Question today is fairly short. Consider the following toy C program shuffle.c for reversing two packed double in register xmm0:
#include <stdio.h>
void main () {
double x[2] = {0.0, 1.0};
asm volatile (
"movupd (%[x]), %%xmm0\n\t"
"shufpd $1, %%xmm0, %%xmm0\n\t" /* method 1 */
//"pshufd $78, %%xmm0, %%xmm0\n\t" /* method 2 */
"movupd %%xmm0, (%[x])\n\t"
:
: [x] "r" (x)
: "xmm0", "memory");
printf("x[0] = %.2f, x[1] = %.2f\n", x[0], x[1]);
}
After a dry run: gcc -msse3 -o shuffle shuffle.c | ./test, both methods/instructions will return the correct result x[0] = 1.00, x[1] = 0.00. This page says that shufpd has a latency of 6 cycles, while the intel intrinsic guide says that pshufd only has a latency of 1 cycles. This sounds like great preference to pshufd. However, This instruction is truly for packed integers. When using it for packed doubles, will there be any penalty associated with "wrong type"?

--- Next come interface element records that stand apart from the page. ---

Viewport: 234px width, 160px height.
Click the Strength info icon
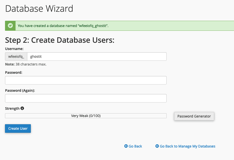point(22,108)

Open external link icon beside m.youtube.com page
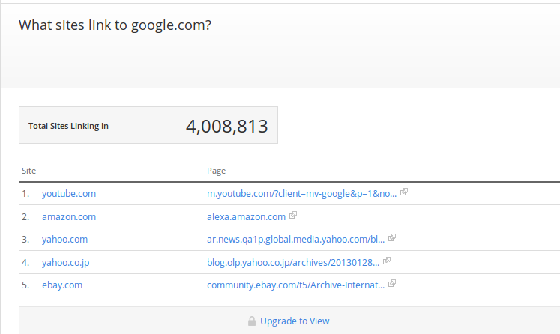[x=404, y=192]
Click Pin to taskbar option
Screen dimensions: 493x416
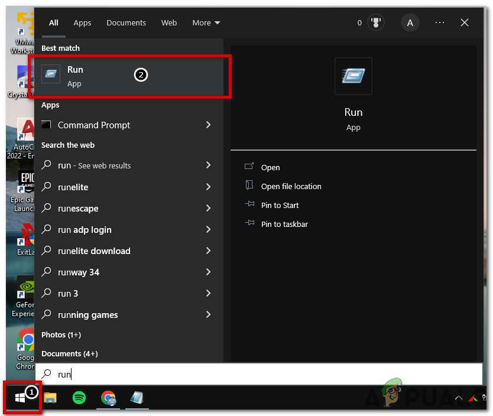coord(284,224)
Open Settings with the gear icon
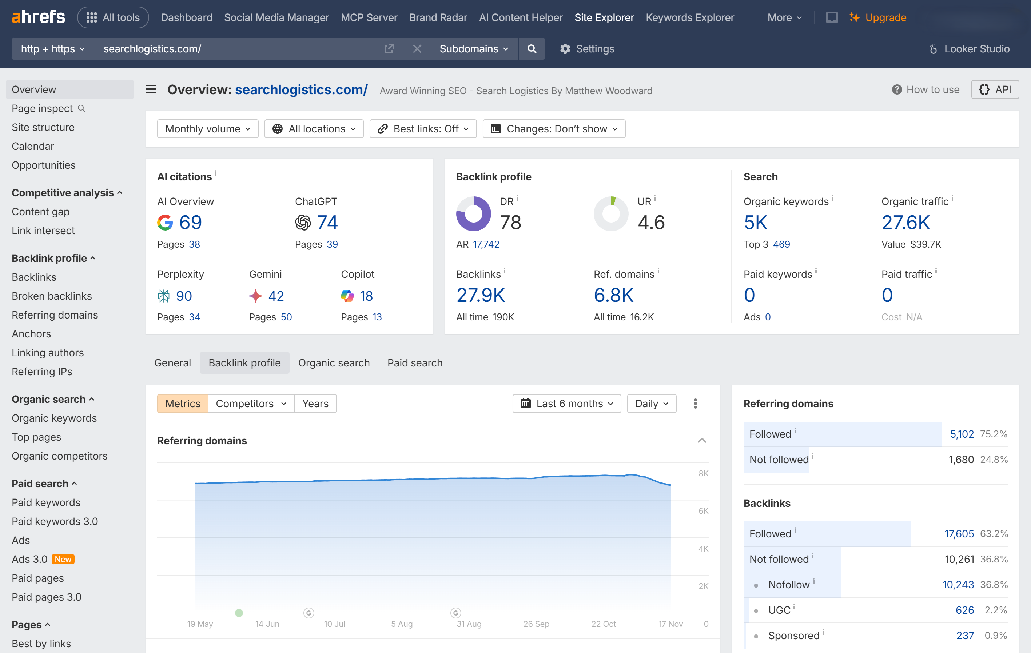Screen dimensions: 1031x653 565,48
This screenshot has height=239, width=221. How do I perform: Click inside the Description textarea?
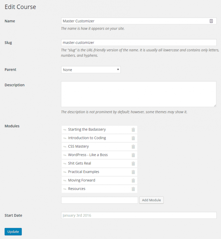pyautogui.click(x=138, y=94)

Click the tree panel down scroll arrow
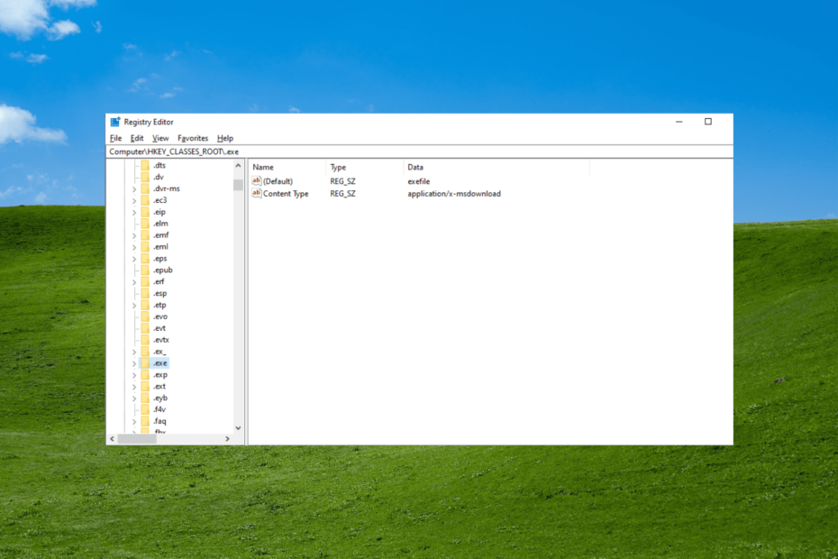(x=238, y=427)
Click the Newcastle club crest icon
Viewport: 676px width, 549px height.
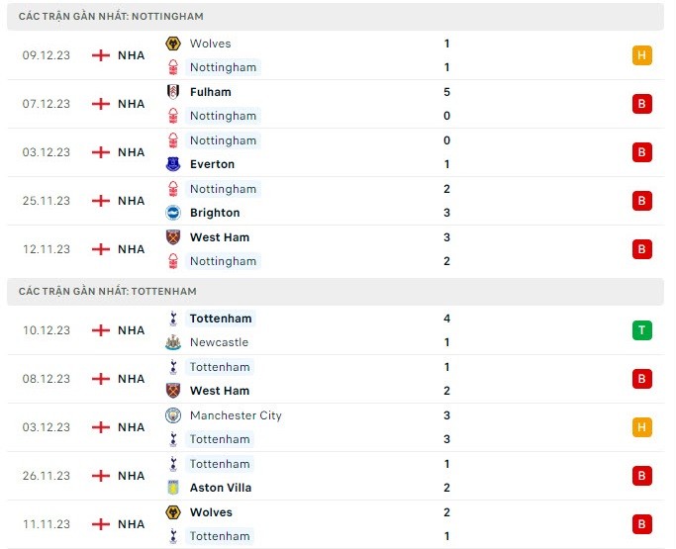pyautogui.click(x=174, y=342)
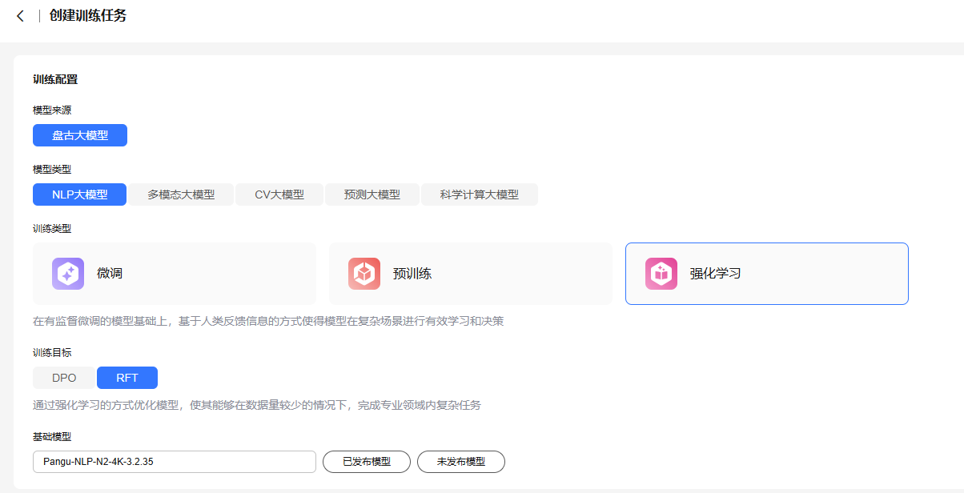Select the CV大模型 model type tab

pos(279,194)
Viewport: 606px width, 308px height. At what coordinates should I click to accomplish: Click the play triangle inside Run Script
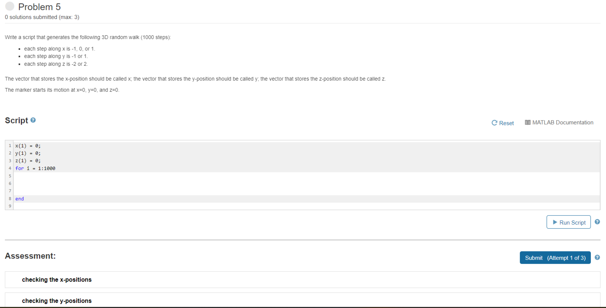click(x=555, y=222)
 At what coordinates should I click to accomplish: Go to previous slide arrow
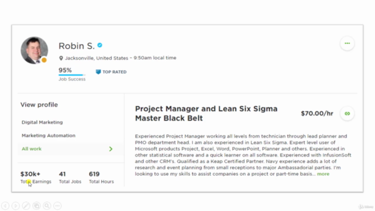tap(5, 206)
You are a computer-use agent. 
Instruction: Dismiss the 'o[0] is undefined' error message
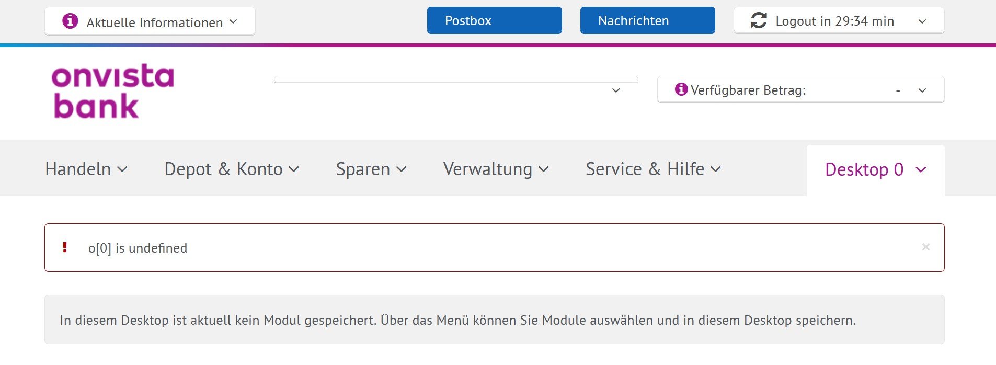[x=925, y=247]
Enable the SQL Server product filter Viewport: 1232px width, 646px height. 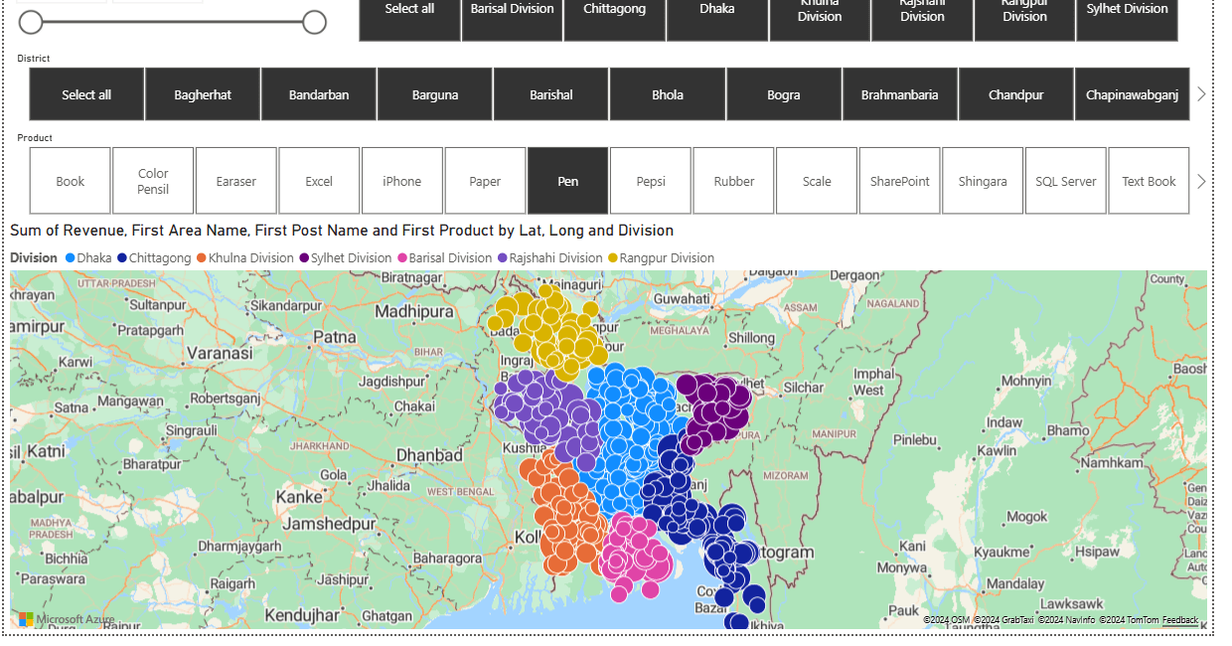click(x=1065, y=181)
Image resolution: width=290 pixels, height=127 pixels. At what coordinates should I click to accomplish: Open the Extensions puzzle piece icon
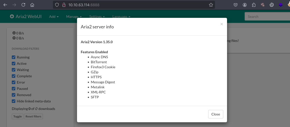(x=254, y=5)
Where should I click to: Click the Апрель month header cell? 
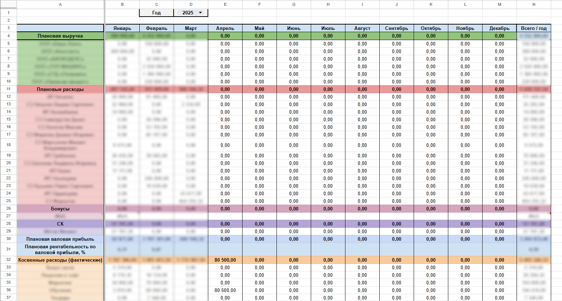click(x=225, y=28)
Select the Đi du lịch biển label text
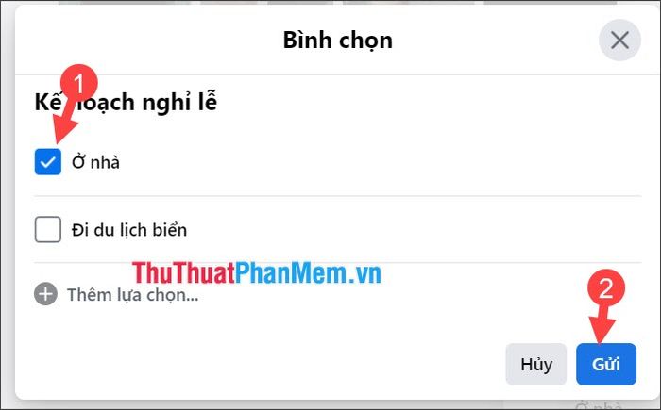The height and width of the screenshot is (410, 661). 129,230
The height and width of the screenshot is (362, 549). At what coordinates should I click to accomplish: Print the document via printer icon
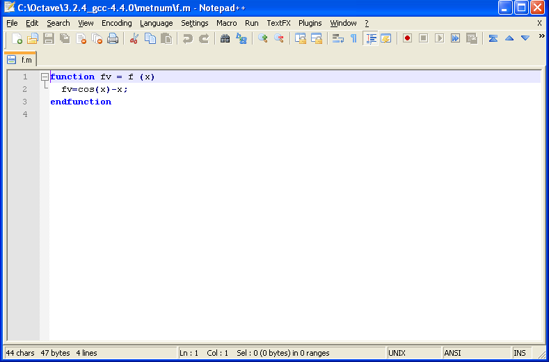coord(113,38)
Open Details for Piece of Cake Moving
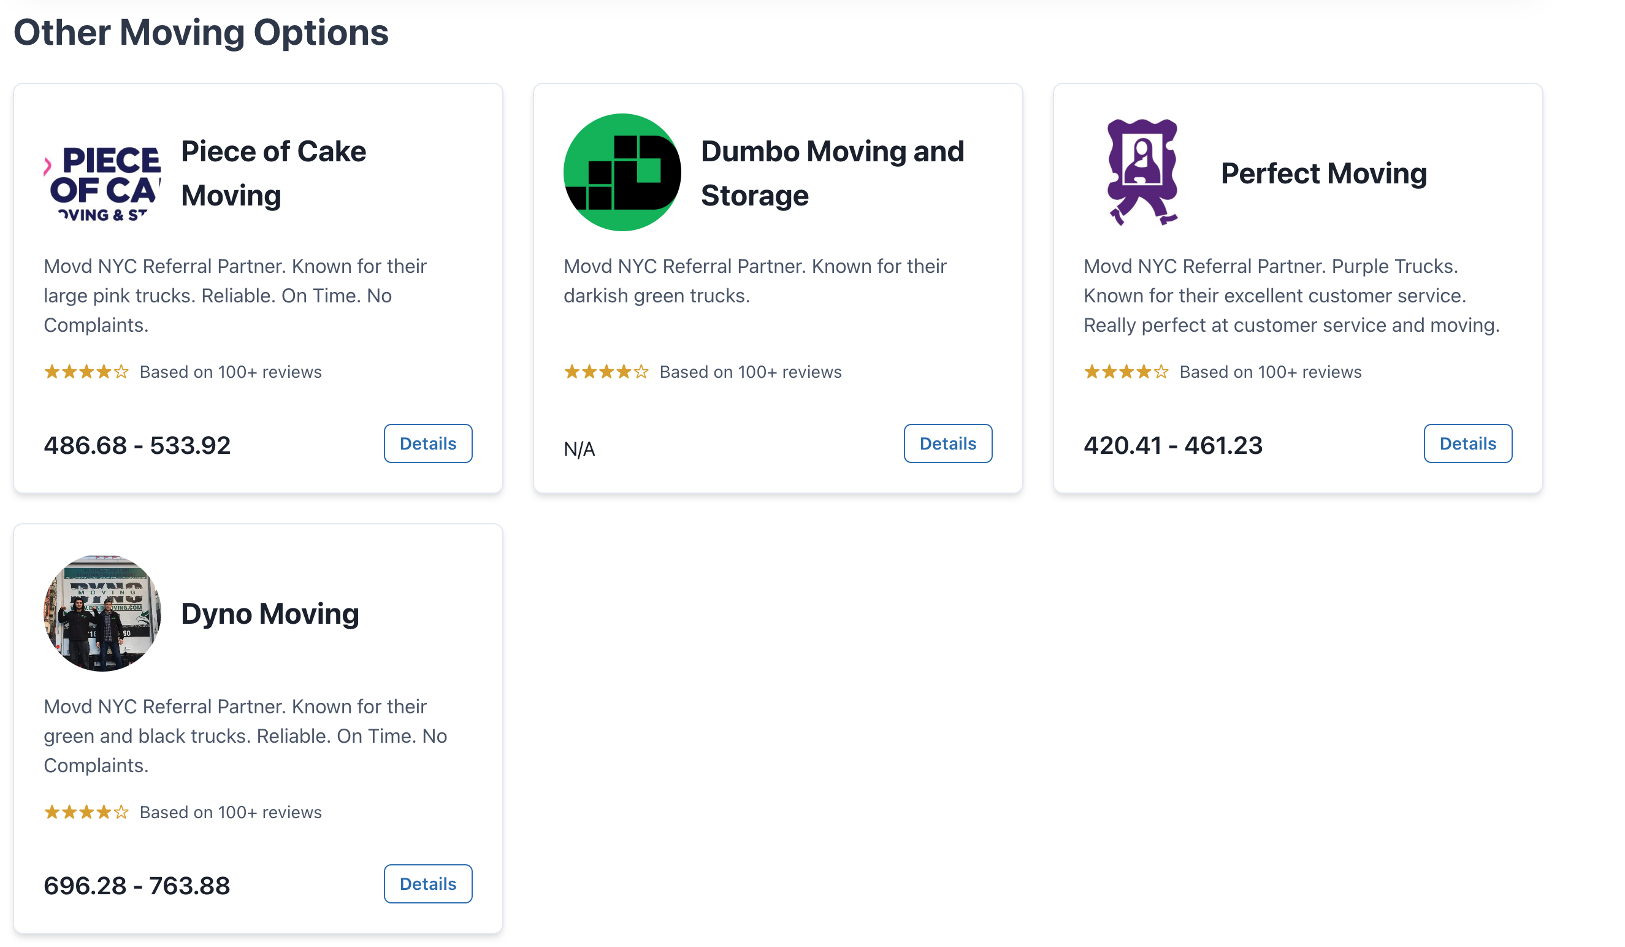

As a similar question, I also heard that instruction movaps is 1-byte smaller than movapd, and they do the same thing by reading 128bits from a 16-bit aligned address. So can we always use the former for move (between XMMs) / load (from memory) / store (to memory)? This seems crazy. I think there must be some reason to reject this. Can someone give me an explanation? Thank you.